The brief goes on to claim that Nelson is being compelled to voice support for something that she does not approve of citing Janus v. Am. Fed’n of State, Cnty. & Mun. Emps., Council.

In that case the Supreme Court ruled in 2018 that employees who were not members of a union could not be forced to pay union dues. Although the Court ruled that the dues amounted to impermissible compelled speech that is not at all similar to enforcement of a municipal nondiscrimination ordinance.

Religious conservatives insist that service equates to voicing approval.

The arguments are less relevant than the representation. The Department of Justice represents LGBTQ citizens and their families as well as conservative Christians. It had an obligation not to involve itself in a controversy.

The photographer might even have a reasonable argument. After all, she is required to attend the wedding and to use certain artistic skills.

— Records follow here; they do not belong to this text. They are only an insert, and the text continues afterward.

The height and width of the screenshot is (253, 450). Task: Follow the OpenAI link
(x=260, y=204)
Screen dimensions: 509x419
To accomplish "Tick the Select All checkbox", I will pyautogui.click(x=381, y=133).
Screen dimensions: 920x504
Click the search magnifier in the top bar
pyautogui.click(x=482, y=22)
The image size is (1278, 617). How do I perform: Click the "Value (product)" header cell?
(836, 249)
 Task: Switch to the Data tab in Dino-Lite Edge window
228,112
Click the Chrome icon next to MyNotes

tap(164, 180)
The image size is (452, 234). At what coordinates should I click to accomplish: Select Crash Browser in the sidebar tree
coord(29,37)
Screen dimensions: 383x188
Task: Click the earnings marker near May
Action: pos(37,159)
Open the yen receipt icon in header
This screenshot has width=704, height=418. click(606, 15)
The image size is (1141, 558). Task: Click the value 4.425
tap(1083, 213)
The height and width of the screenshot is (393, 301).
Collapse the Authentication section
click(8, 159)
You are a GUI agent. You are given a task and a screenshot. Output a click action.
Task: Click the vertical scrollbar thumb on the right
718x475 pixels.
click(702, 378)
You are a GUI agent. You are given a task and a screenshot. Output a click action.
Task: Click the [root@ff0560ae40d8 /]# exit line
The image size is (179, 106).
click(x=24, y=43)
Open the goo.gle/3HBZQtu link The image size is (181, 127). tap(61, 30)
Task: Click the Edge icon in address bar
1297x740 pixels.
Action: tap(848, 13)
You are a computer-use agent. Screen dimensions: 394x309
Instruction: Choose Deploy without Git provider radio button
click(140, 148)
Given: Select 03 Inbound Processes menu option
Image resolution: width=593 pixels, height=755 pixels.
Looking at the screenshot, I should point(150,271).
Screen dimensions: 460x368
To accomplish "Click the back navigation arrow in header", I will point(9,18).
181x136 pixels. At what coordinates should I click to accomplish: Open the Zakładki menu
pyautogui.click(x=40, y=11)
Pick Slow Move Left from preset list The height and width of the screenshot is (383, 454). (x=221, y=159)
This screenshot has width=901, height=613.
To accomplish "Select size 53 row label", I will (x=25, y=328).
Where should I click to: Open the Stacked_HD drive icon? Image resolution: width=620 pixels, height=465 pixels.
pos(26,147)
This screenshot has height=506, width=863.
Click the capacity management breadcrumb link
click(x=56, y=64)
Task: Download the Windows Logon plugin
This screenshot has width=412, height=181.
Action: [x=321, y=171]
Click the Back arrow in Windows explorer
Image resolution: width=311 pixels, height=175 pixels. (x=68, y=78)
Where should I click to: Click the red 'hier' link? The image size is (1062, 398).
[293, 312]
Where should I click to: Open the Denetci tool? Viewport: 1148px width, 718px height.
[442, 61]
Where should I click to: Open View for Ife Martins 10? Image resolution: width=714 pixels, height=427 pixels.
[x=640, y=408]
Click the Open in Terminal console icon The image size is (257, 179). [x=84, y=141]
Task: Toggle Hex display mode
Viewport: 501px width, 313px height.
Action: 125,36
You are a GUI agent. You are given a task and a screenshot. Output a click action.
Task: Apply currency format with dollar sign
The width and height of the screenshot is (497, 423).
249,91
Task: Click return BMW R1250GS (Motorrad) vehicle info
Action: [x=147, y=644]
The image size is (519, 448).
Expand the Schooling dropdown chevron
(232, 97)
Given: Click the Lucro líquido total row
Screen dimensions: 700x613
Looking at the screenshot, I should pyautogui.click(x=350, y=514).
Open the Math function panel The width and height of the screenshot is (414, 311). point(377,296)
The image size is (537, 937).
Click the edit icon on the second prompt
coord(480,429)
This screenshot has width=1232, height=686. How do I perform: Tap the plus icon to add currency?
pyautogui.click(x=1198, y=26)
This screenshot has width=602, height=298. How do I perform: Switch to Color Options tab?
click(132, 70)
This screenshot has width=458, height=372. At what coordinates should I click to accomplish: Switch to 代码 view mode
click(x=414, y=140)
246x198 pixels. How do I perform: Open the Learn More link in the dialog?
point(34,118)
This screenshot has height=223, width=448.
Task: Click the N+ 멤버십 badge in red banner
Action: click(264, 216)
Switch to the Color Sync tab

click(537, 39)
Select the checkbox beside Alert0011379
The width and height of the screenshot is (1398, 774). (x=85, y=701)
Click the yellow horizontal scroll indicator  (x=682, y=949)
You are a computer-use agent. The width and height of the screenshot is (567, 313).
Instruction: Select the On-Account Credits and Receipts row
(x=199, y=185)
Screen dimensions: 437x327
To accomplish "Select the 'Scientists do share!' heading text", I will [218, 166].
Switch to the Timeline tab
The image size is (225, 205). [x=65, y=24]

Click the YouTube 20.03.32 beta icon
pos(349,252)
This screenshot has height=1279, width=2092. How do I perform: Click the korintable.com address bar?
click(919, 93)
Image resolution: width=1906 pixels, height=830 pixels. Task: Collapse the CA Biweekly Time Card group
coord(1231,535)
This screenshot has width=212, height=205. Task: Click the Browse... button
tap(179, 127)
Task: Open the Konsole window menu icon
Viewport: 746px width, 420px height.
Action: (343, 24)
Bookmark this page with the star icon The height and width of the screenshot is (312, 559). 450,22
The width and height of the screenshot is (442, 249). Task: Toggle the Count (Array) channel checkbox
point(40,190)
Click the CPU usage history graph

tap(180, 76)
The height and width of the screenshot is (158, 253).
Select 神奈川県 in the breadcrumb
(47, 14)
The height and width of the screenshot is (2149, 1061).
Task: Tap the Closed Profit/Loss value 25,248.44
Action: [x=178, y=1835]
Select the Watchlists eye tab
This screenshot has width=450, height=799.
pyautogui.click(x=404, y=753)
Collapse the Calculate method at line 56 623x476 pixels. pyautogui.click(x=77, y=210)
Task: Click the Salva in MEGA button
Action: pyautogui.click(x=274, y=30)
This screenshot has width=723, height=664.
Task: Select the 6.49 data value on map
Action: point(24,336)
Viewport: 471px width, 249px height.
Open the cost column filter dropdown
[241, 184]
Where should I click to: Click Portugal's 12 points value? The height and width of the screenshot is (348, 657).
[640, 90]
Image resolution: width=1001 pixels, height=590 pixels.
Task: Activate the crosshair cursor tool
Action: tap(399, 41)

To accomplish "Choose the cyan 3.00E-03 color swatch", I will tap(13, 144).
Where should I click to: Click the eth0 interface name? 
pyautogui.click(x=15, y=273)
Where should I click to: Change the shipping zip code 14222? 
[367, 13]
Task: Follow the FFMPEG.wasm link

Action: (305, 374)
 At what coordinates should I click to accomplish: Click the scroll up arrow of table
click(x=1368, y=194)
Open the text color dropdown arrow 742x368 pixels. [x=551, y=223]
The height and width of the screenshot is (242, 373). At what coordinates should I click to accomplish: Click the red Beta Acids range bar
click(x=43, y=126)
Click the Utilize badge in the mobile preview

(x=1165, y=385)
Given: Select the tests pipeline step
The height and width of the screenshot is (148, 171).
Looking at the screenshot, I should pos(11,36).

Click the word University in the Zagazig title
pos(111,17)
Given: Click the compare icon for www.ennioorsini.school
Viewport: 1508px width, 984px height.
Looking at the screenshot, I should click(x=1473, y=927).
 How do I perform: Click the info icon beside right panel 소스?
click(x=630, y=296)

I am not saying that I agree with her (I do not) but her argument is not from Neptune. I can argue forcefully in opposition because I believe that a public accommodation is subsidized by all of the taxpayers.

Furthermore, the identical “logic” could be applied to someone who did not approve of — and would not photograph — an interracial wedding. I will even go so far as to say that Nelson is an imbecile.

I fought my entire career to obtain business, not to turn it away (I can hear my late boyfriend making a sarcastic remark about Judaism).

About six years ago the Supreme Court declined to hear a nearly identical case (Elane Photography v. Willock). However, Trump has been able to appoint two people to the Supreme Court. I only hope that people remember that between now and next November and realize how important voting is to our very lives as an oppressed minority group.